Exploring machine learning techniques for symptom-based detection of livestock diseases
Abstract
Effective livestock monitoring ensures food security and sustainability in our rapidly
growing world. However, proper cattle disease is still not taken seriously in our
country. Even in the livestock industry, it has not become important yet. Very
few livestock farms in Bangladesh collect data on their cattle, so gaining enough
data is very tough. Most farm owners are not interested in collecting data; they
fear the cost of IoT-based digital farms. Cost is a major concern for small farms as
well. The proposed research aims to analyse the application of ML models in this
specific sector of livestock management which is disease detection, by analysing various
symptoms.
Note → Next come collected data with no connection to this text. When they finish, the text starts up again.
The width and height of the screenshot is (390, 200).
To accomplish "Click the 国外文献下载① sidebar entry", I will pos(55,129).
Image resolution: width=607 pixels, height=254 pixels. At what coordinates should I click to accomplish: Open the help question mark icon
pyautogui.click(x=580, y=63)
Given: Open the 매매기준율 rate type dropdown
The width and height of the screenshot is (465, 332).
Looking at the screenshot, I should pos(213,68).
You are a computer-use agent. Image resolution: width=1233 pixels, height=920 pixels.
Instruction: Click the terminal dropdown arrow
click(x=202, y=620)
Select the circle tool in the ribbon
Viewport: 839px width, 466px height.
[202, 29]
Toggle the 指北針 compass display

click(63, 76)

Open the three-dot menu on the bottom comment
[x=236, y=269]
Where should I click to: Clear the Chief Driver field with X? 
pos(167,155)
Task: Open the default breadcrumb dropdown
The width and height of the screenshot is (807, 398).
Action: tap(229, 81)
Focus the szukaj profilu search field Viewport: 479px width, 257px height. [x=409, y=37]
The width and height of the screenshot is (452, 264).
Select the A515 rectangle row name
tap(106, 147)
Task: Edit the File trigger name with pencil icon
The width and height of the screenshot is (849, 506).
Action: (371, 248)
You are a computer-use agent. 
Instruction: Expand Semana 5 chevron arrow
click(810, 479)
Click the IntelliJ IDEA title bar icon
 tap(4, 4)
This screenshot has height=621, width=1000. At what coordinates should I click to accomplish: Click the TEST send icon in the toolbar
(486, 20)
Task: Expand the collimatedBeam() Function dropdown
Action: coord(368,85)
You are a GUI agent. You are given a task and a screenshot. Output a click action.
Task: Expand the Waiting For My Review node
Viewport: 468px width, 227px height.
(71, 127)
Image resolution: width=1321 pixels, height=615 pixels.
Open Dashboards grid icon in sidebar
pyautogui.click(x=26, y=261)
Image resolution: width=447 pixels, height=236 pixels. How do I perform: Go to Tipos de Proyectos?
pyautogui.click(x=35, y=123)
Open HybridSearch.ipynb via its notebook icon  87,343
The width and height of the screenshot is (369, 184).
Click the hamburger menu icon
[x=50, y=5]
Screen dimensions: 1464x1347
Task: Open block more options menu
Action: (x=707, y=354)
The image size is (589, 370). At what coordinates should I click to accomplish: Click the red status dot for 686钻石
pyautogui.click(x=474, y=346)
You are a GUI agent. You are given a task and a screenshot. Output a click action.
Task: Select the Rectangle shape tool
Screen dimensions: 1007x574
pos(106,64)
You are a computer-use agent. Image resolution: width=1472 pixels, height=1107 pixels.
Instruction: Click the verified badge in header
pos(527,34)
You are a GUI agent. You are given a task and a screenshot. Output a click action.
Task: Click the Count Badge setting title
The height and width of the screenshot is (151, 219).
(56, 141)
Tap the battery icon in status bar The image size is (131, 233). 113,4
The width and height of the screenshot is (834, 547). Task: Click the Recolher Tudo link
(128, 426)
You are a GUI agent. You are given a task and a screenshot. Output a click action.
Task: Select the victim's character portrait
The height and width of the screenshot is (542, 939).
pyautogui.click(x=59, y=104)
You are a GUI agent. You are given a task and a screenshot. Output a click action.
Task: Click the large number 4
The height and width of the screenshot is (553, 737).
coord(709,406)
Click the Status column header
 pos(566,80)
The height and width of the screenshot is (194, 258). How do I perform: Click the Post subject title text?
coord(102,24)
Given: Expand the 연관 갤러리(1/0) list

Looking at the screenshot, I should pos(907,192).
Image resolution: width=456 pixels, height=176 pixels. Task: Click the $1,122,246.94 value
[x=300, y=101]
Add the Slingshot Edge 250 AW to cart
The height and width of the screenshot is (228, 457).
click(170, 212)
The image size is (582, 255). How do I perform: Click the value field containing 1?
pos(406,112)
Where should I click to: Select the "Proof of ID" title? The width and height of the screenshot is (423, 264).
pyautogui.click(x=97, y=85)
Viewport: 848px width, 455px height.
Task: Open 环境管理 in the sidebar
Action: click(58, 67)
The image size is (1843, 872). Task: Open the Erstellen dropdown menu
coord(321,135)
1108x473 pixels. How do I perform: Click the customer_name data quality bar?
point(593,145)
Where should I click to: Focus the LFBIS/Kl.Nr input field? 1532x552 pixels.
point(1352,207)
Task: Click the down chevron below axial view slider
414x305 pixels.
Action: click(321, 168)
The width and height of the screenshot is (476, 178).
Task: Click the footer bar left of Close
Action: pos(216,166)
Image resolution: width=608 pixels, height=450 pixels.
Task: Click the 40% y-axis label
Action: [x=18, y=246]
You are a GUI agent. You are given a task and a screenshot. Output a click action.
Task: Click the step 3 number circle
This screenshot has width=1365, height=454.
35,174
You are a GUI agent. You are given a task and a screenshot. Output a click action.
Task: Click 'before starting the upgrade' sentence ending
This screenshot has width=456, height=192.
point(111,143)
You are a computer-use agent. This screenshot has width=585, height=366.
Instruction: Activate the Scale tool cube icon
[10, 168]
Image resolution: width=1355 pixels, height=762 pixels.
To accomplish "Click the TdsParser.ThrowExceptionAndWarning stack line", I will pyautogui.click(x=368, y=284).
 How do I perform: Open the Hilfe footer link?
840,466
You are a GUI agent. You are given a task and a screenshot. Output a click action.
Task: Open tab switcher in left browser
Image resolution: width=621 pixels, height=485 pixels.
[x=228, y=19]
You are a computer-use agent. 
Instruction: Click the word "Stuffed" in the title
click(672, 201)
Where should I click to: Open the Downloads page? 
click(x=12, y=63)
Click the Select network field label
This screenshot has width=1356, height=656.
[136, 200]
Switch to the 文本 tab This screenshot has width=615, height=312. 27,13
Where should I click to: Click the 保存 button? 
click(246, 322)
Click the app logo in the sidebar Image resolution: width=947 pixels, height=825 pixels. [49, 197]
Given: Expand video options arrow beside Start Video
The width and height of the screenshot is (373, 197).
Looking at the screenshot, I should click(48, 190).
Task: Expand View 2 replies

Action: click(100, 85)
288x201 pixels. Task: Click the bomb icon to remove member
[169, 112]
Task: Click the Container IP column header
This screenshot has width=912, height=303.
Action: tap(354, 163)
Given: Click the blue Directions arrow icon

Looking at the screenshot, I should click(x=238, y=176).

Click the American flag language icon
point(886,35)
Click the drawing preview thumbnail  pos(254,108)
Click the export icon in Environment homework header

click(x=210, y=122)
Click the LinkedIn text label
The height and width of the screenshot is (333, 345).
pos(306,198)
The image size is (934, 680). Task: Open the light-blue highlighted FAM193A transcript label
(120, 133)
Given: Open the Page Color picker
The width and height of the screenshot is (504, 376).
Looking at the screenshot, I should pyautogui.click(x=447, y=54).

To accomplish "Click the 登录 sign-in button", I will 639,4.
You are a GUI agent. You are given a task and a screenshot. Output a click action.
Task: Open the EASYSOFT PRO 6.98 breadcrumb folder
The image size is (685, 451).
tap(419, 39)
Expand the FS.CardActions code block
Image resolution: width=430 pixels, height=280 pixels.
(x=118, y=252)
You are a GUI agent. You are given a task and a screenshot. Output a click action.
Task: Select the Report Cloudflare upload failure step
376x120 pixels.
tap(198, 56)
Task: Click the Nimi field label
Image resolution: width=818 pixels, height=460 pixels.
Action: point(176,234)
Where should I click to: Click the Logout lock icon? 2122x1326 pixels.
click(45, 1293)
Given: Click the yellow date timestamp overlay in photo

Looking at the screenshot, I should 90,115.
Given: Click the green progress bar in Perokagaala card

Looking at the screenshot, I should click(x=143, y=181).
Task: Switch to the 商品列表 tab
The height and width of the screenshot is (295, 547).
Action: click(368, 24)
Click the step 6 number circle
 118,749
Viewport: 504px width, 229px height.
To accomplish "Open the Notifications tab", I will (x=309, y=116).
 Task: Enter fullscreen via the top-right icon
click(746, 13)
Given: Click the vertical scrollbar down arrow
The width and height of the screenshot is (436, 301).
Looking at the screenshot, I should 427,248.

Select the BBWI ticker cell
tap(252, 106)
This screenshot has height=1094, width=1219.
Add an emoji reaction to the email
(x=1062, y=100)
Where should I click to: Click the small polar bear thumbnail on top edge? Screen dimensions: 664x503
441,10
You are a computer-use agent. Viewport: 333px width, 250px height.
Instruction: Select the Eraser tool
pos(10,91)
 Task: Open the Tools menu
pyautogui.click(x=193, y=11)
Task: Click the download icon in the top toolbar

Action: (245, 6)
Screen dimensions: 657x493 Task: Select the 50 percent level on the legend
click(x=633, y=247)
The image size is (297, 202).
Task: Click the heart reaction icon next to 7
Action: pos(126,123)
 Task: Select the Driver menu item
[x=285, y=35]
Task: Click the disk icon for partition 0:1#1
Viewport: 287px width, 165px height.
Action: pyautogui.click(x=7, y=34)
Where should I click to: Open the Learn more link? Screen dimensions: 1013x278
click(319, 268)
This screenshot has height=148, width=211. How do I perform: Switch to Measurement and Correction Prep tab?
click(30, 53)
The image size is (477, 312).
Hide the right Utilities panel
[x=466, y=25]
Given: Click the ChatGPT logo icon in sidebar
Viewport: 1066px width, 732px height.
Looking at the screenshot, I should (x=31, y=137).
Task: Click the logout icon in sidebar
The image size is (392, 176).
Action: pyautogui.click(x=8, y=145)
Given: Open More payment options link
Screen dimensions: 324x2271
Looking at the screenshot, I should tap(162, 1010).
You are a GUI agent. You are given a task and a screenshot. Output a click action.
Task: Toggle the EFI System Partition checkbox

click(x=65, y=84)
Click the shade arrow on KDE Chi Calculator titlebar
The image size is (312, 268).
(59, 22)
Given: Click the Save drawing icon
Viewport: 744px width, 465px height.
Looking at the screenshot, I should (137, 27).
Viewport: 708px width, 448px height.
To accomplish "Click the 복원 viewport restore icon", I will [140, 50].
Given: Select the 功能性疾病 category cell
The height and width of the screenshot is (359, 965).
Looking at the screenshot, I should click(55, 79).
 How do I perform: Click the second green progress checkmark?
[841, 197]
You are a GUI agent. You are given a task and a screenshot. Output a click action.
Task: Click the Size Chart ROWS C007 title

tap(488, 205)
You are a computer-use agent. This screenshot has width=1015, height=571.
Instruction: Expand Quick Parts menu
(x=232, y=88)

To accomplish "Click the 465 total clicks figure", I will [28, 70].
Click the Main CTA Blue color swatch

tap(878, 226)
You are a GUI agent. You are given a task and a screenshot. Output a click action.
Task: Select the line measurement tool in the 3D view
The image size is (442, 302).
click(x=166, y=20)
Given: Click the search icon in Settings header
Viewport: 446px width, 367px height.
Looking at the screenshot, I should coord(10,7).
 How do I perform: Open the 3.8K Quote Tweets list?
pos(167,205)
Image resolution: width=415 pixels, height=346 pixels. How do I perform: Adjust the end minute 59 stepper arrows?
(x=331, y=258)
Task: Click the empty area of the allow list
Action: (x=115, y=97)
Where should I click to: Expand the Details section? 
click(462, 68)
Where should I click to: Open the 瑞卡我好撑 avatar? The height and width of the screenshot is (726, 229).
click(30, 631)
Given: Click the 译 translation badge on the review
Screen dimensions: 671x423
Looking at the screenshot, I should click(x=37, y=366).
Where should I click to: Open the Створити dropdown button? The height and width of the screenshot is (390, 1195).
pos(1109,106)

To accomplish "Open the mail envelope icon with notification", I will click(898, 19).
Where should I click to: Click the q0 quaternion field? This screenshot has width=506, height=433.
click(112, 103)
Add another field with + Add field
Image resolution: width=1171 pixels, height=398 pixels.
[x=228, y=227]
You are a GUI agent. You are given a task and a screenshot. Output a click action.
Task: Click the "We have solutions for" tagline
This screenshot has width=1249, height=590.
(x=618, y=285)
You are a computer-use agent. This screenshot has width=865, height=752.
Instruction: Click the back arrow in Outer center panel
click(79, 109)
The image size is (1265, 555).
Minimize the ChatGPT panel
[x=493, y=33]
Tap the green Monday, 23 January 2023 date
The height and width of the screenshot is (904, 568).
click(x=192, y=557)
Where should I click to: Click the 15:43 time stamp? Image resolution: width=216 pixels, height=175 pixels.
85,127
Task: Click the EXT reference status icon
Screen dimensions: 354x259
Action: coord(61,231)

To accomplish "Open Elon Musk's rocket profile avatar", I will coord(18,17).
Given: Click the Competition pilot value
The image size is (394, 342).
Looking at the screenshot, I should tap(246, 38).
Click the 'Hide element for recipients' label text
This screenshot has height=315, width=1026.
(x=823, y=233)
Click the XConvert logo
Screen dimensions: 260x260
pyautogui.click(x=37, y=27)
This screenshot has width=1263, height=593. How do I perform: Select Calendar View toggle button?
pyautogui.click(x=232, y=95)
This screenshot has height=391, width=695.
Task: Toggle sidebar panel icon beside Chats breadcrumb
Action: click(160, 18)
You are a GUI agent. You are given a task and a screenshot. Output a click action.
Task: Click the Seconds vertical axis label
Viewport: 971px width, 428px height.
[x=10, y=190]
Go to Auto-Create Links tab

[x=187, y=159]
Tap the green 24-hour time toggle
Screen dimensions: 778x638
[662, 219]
Traditionally, Bangladeshi farms provide initial treatment to cattle
based on symptoms. Most veterinary doctors in the village used these techniques as
a tool for disease detection. We have worked with a dataset of about 43800 instances
where almost 28 symptoms were used to detect a disease accurately. Advanced machine
learning models such as Neural Network, Gradient boosting classifier, Decision
tree classifier, Random forest, XGBoost, KNN etc. were used to determine possible
diseases based on the collected symptoms. Overall, this research seeks to provide
valuable insights and proper mitigation techniques into the livestock industry by
analysing the impact of disease, as this will reduce mortality rates, fulfil the market
demand for protein, and bring benefits to the dairy industry.